Бакстер небрежно тряхнул записной книжкой, которую все еще сжимал в руке.

— Ты хочешь, чтобы я помог тебе разработать всю эту химическую стряпню, которую Наполеон намерен использовать как оружие в борьбе с твоими согражданами? Да ты просто спятил!

— Я-то еще не сошел с ума, а вот ты и правда глупец. — Морган вытащил пистолет из складок своего плаща. — К тому же слепой, несмотря на очки. За Наполеоном — будущее!

Бакстер покачал головой:

— Он стремится к власти над всем миром. И это его погубит.

— Он человек, который понимает: судьба благоволит к тем, кто обладает умом и волей и кто никогда не упустит шанса. Более того, он верит в прогресс и единственный из европейских правителей осознал ценность и мощь науки.

— Мне известно, что он предоставляет огромные суммы денег тем, кто проводит эксперименты в области химии, физики и других естественных наук. — Бакстер не сводил глаз с пистолета Моргана. — Но то, что ты создашь здесь, в этой лаборатории, будет использовано в военных целях.

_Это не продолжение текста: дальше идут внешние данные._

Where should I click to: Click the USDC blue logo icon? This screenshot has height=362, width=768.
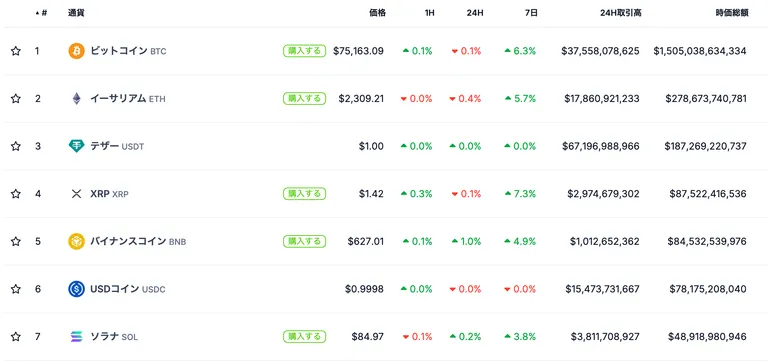tap(76, 289)
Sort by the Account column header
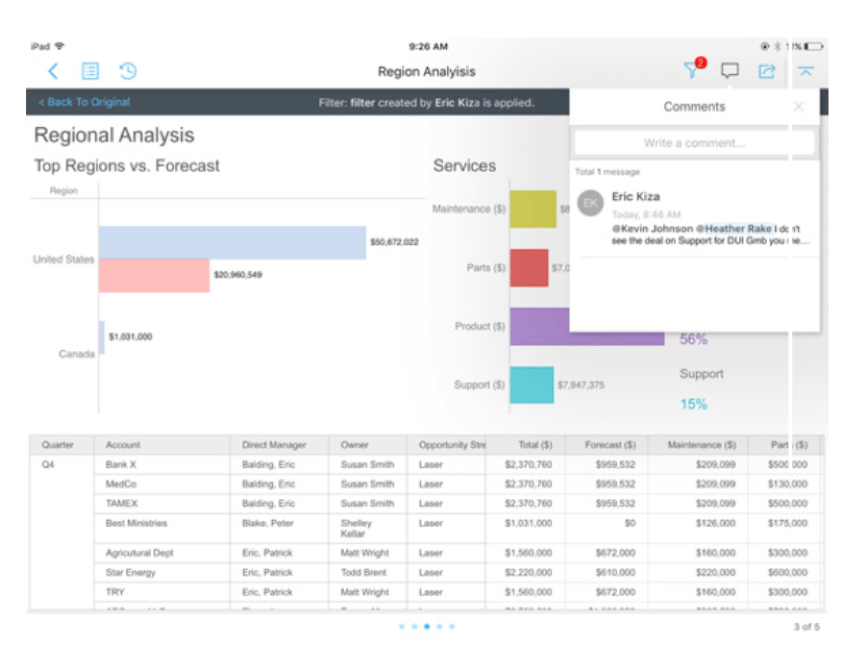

Если тебе удастся синтезировать это вещество в больших количествах, англичане будут умирать мучительной смертью, задыхаясь ядовитыми парами. Неужели это нисколько тебя не заботит?

Морган рассмеялся. Смех его гулко отдавался под каменными сводами комнаты, словно кто-то ударил в огромный колокол.

— Нисколько.

— Значит, ты продал дьяволу свою честь и совесть, как и свою страну?

— Сент-Ивс, ты меня удивляешь. Когда ты наконец поймешь, что понятие чести существует лишь для тех, кто родился в законном браке?

— Я с тобой не согласен. — Сунув записную книжку под мышку, Бакстер снял очки и принялся не спеша протирать платком стекла. — Честь и совесть — качества, которые человек приобретает сам. — Он слегка усмехнулся. — Это немного напоминает твою концепцию судьбы и великого предназначения.

Взгляд Моргана стал жестким, в нем смешались презрение и холодная ярость.

— Честь существует для того, кто унаследовал власть и богатство, едва появившись на свет, просто потому, что у его матери хватило ума сначала получить брачное свидетельство, а уж потом раздвинуть ноги. Честь существует для джентльменов, подобных нашим высокородным отцам, которые завещали титул и наследство своим законным сыновьям, а незаконным не оставили ни гроша. Но для таких, как мы с тобой, понятия чести не существует.

— Знаешь, в чем твой главный недостаток? — Бакстер осторожно водрузил очки на нос. — Ты придаешь слишком большое значение всякой ерунде. Излишняя эмоциональность не к лицу химику.

— Черт тебя подери, Сент-Ивс. — Пальцы Моргана стиснули рукоятку пистолета. — С меня хватит — довольно я наслушался твоих нудных нравоучений. Если хочешь знать, твой самый главный недостаток в том, что тебе не хватает силы духа и дерзкой отваги, чтобы изменить свою судьбу.

Бакстер пожал плечами:

— Ну, если рок и судьба действительно существуют, тогда мое предназначение — быть самым скучнейшим занудой вплоть до того дня, когда я испущу дух.

— Боюсь, этот день уже настал. Не поверишь, но мне жаль убивать тебя. Ты единственный, кто мог бы по достоинству оценить мое открытие. Досадно, что тебя не будет в живых, когда я достигну всего, к чему стремился всю жизнь, и выполню свое великое предназначение.

— Предназначение — подумать только! Что за вздор! Должен заметить, что пристрастие к метафизике и всякой оккультной ерунде характеризует человека науки не с лучшей стороны. Когда-то ты занимался этим ради забавы. Что же заставило тебя поверить в эту чепуху?